WORK TO COMPLETE: Transcribe the data below line for line, omitting the images.

※ ※ ※

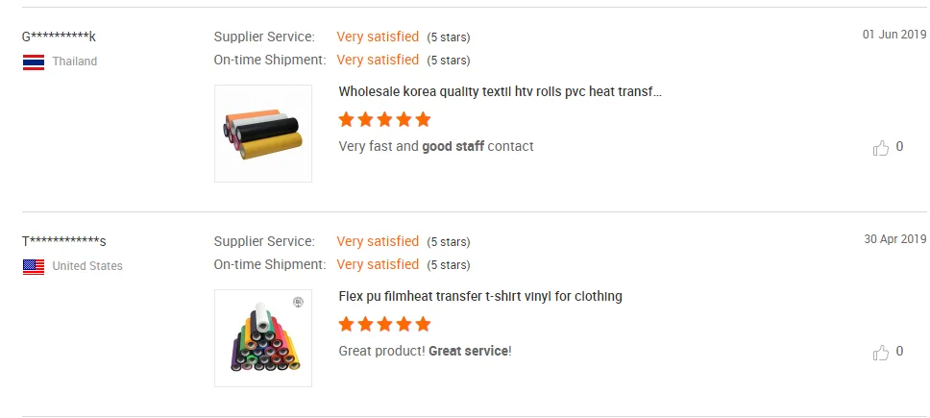Click the 30 Apr 2019 review date
The image size is (930, 418).
pyautogui.click(x=893, y=239)
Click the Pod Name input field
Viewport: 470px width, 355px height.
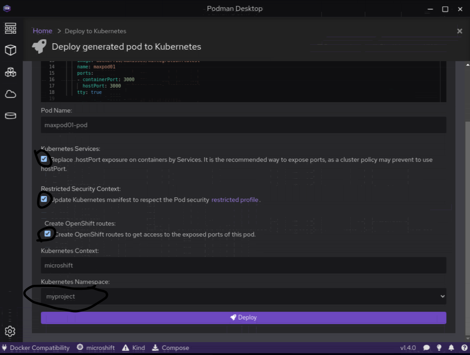point(243,125)
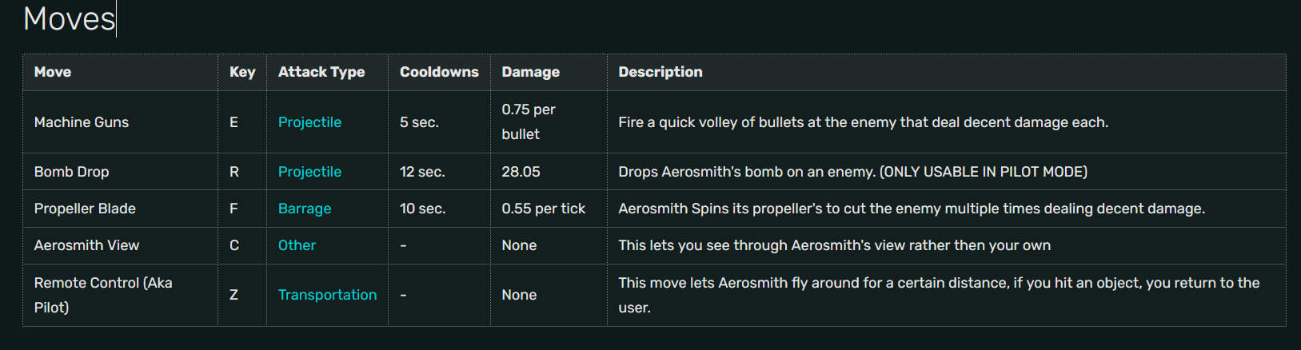Screen dimensions: 1301x350
Task: Click the 12 sec. cooldown cell
Action: 422,172
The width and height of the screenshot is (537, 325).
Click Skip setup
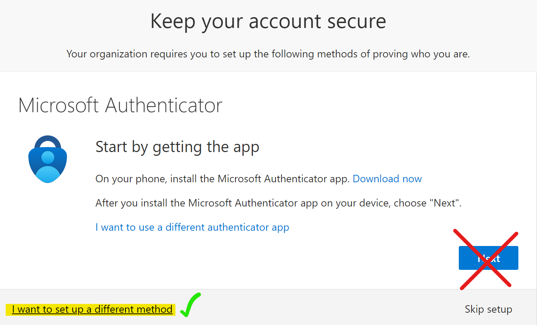[x=488, y=309]
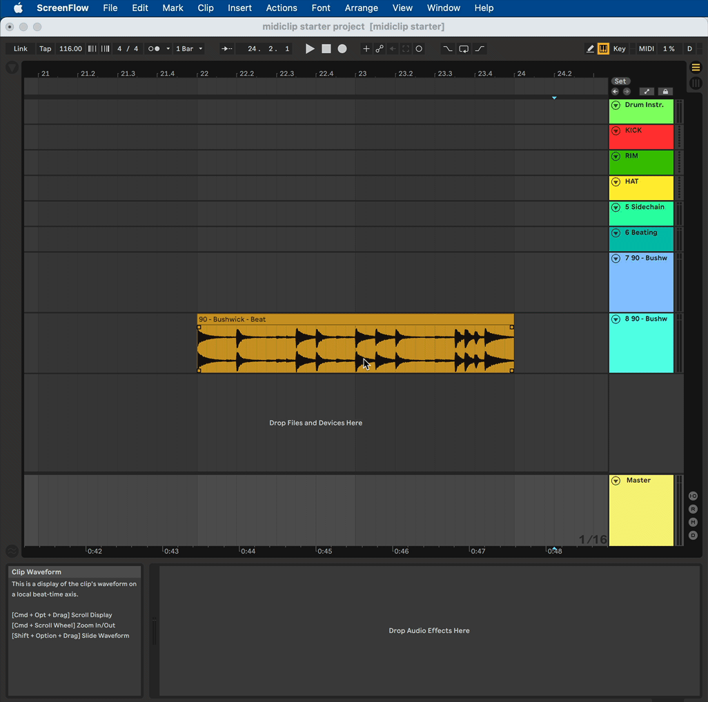Open the Actions menu
Image resolution: width=708 pixels, height=702 pixels.
[282, 8]
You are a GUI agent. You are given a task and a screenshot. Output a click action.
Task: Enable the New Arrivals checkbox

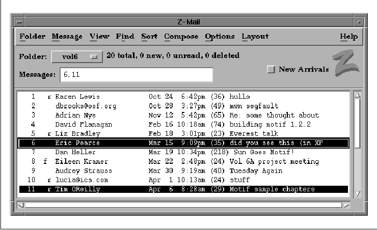[272, 69]
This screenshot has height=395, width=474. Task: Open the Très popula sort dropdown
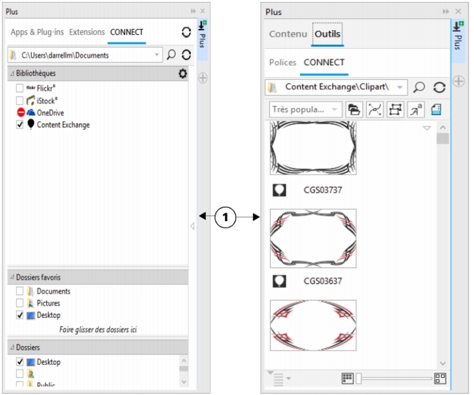click(x=305, y=109)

※ ※ ※

EXERCISE RESULT:
Click the 30 Apr 2019 review date
The image size is (930, 418).
pyautogui.click(x=893, y=239)
Click the Pod Name input field
Viewport: 470px width, 355px height.
point(243,125)
Screen dimensions: 1301x350
Task: Click the 12 sec. cooldown cell
Action: 422,172
The width and height of the screenshot is (537, 325).
Click Skip setup
[x=488, y=309]
Open the Actions menu
Image resolution: width=708 pixels, height=702 pixels.
[282, 8]
You are a GUI agent. You are given a task and a screenshot. Output a click action.
Task: Enable the New Arrivals checkbox

[272, 69]
This screenshot has height=395, width=474. Task: Open the Très popula sort dropdown
click(x=305, y=109)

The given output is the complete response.